In: The Routledge Companion to Aural Skills Pedagogy: Before, In, and Beyond Higher Education

Bryden Stillie and Zack Moir


When musicians and music educators consider aural training, many of us have a tendency to imagine students transcribing melodic dictations, identifying chord progressions, intervals, and cadences by ear, and otherwise training to recognise the aural fingerprint of theoretical/stylistic devices taught in other areas of their studies. Even a cursory glance at a number of the textbooks available on the subject of aural training leads one to believe that there is a core set of aural skills that seem to be viewed (by the authors of such books, at least) as “essential” for musicians, and that are consequently included as aspects of curricula. These skills, it would seem, are typically concerned with recognition, identification, and replication of melodic, harmonic and rhythmic elements, and are often presented within the context of Western art music. This is understandable, given that much music pedagogy that exists today has clear roots in the teaching and learning of such music. ­Indeed, the very centrality of harmony, melody, and rhythm within this area, betrays the inherent influence of this historical context. However, given the increasingly accepted plurality of the term “musician” and the skill­set to which this term pertains, we (the authors) find ourselves in a position in which our students studying popular music need to develop aural skills that are situated and attuned to a context that will be relevant and valuable to their musical experience and/or aesthetic framework.

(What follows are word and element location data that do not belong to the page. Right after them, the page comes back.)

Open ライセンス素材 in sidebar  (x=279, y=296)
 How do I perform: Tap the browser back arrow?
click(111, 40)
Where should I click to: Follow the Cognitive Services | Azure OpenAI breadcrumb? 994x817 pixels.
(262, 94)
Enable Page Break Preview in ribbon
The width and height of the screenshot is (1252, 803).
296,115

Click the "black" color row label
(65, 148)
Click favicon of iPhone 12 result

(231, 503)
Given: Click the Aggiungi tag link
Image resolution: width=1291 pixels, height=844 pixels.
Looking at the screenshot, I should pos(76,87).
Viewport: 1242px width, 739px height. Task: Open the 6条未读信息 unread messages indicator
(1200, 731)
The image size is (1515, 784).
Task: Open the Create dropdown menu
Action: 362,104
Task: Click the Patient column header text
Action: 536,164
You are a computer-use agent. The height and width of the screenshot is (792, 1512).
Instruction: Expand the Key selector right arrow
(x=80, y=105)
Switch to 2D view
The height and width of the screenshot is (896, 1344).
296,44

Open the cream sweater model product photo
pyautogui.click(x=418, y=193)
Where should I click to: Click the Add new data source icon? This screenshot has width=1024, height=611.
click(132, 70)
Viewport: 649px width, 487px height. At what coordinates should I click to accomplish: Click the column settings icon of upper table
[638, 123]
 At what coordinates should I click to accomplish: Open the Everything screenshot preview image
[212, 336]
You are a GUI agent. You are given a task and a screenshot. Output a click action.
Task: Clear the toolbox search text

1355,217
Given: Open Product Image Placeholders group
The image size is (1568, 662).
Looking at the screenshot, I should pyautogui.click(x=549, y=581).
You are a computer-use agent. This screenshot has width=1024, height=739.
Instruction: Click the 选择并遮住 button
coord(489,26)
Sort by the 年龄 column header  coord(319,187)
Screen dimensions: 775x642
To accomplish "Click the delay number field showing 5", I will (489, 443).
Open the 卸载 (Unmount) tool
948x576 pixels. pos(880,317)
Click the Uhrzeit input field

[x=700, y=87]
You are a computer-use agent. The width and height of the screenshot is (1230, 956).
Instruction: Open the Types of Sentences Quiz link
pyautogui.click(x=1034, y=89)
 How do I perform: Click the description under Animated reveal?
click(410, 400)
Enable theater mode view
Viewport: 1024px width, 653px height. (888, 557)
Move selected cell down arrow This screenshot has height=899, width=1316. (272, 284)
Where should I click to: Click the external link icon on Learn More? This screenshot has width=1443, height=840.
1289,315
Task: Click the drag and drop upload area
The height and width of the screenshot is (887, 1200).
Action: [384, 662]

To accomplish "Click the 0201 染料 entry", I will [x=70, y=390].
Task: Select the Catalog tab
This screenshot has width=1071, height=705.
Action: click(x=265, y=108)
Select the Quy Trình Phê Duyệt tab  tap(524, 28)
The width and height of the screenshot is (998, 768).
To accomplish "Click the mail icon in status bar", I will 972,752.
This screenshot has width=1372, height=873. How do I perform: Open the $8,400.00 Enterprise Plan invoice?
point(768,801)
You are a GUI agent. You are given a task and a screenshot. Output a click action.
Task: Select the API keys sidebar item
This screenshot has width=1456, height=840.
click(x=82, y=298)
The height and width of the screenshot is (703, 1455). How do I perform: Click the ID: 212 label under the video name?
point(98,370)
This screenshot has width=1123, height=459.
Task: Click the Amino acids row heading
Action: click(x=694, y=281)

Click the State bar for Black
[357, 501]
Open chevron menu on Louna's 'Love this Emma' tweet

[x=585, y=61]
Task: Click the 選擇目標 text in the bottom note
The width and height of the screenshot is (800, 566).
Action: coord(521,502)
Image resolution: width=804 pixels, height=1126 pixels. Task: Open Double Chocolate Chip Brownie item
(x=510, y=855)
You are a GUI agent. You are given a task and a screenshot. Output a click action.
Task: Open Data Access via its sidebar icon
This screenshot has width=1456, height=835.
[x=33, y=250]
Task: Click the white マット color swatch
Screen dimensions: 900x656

This chapter will begin by presenting a brief discussion on the nature of popular music education, and how it differs from other more traditional areas of the field. It will then: (a) examine the challenges of traditional aural skills training approaches with regard to popular music education, (b) critically consider some of the contexts in which popular music students need to develop aural skills for instrumental, technological, and critical purposes, and (c) present and discuss examples of good pedagogic practice in this area.